Two-Lane Blacktop is out now on Blu-Ray as part of Eureka’s Masters of Cinema series. As ever with the films in this series the picture and sound has been meticulously restored, looking and sounding as good as new, but retaining the analogue quality you get from shooting on celluloid. The colours especially are naturally rich without looking ‘boosted’. Soundtrack-wise you have an option between the original mono track or a remastered 5.1 mix too, which is a bonus for audiophiles.
The Blu-Ray is packed to the gills with features too. Top of the heap is a 43 minute documentary, On The Road Again in which Hellman, some of his students and his daughter go on a road trip to the film’s original locations whilst he waxes lyrical about his memories and thoughts on the film today. It’s a fresh approach that works, despite a rather rough and ready presentation, and is aided by Hellman’s friendly and talkative manner. Equally as interesting, if a little meandering, is a commentary featuring Hellman and associate producer Gary Kurtz. A roundtable discussion of the film with producer Michael Laughlin, production manager Walter Coblenz and the director’s son Jared Hellman, helmed by the man himself is full of anecdotes too. Less interesting is an odd choice of interview with Hellman questioning Kris Kristofferson, who had very little input into the film other than allowing one of his songs to be used on the soundtrack.
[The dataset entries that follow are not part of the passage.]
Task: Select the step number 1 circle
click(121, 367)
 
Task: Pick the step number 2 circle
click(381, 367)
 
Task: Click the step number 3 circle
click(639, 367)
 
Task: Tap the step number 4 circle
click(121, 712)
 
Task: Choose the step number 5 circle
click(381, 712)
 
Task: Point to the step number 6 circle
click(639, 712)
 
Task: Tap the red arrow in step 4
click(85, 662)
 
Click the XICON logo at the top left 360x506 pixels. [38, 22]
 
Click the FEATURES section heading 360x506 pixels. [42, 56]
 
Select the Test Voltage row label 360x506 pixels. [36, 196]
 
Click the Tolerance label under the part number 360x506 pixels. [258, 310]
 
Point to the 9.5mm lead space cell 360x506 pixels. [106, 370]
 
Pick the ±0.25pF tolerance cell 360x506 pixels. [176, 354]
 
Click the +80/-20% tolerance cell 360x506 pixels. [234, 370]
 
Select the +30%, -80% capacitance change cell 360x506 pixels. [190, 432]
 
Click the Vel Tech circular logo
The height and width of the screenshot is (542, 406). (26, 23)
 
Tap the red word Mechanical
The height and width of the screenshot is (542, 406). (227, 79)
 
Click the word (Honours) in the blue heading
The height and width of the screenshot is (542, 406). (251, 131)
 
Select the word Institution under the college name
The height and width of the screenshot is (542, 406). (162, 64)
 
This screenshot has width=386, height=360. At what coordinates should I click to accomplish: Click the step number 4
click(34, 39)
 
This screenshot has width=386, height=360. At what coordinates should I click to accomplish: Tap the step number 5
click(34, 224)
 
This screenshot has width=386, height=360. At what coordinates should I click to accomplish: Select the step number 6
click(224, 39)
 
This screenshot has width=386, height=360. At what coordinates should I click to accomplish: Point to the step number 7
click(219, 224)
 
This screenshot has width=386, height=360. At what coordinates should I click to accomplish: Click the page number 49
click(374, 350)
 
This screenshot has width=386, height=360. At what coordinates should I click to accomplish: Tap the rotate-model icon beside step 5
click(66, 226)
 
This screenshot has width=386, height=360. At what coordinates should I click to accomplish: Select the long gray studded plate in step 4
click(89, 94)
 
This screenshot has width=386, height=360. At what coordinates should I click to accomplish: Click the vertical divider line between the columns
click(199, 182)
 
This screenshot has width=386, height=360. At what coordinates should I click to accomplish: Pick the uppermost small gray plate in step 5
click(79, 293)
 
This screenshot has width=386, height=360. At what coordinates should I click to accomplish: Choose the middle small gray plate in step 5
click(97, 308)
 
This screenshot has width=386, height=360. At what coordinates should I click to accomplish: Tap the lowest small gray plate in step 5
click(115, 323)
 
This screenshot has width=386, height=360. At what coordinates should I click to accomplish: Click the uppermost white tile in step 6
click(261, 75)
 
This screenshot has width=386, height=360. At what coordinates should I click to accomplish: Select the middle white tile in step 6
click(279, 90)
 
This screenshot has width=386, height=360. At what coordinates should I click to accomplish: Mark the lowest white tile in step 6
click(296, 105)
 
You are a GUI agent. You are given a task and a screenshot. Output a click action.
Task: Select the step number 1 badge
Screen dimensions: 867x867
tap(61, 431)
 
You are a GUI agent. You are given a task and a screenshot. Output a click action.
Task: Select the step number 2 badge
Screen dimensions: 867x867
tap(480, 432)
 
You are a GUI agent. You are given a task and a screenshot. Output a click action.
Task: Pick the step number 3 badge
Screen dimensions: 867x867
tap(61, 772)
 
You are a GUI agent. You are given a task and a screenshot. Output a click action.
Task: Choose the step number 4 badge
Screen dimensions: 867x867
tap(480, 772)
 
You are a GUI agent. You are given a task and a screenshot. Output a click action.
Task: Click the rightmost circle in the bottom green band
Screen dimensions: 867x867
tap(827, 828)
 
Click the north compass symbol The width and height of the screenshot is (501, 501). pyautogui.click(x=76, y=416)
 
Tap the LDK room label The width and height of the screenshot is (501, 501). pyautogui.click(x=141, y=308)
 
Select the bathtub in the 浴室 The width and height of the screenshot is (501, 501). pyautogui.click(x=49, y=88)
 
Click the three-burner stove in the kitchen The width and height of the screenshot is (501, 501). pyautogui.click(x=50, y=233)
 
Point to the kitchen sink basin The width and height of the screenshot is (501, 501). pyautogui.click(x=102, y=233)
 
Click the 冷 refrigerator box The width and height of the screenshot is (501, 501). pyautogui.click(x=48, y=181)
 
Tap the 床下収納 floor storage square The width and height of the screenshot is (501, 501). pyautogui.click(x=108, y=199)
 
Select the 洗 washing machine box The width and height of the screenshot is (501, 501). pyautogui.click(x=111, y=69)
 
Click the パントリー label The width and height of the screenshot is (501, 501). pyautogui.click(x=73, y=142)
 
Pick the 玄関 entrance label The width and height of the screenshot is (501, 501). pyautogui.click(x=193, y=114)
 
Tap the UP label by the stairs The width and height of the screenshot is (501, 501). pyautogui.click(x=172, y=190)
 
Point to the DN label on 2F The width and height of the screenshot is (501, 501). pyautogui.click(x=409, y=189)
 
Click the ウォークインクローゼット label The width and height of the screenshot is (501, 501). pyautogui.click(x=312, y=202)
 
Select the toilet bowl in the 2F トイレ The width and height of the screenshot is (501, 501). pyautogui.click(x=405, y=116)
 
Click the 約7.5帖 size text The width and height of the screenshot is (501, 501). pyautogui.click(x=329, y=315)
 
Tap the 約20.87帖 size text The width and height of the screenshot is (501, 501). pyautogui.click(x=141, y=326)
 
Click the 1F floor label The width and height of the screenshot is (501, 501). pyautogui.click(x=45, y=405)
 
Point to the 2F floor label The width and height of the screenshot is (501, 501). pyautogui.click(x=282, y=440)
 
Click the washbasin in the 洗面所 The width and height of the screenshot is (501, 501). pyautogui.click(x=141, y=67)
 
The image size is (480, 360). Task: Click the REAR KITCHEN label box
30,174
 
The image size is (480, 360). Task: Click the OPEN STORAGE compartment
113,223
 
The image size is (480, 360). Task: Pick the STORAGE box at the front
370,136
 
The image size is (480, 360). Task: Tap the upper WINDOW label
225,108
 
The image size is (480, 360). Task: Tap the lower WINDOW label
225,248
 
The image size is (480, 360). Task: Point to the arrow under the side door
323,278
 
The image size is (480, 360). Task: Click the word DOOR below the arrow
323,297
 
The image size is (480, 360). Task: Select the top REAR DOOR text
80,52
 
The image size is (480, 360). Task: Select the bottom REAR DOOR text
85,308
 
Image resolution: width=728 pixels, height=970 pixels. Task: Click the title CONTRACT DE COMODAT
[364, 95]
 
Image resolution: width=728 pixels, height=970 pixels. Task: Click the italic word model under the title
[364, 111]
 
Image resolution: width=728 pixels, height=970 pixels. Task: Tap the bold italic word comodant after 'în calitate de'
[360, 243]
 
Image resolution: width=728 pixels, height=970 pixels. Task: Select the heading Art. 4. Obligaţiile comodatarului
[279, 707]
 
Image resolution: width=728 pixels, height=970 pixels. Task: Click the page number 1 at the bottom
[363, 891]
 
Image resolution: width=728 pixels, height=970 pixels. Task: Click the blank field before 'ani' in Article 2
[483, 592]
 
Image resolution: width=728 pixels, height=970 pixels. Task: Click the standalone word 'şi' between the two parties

You can also see screen-test footage of James Taylor and Laurie Bird which is a nice addition but not something I was desperate to sit through in its entirety.
On top of all this Eureka throw in another fascinating 30-odd page booklet full of essays and interviews surrounding the film. This all adds together to make an amazing package that is well worth parting with your hard earned for.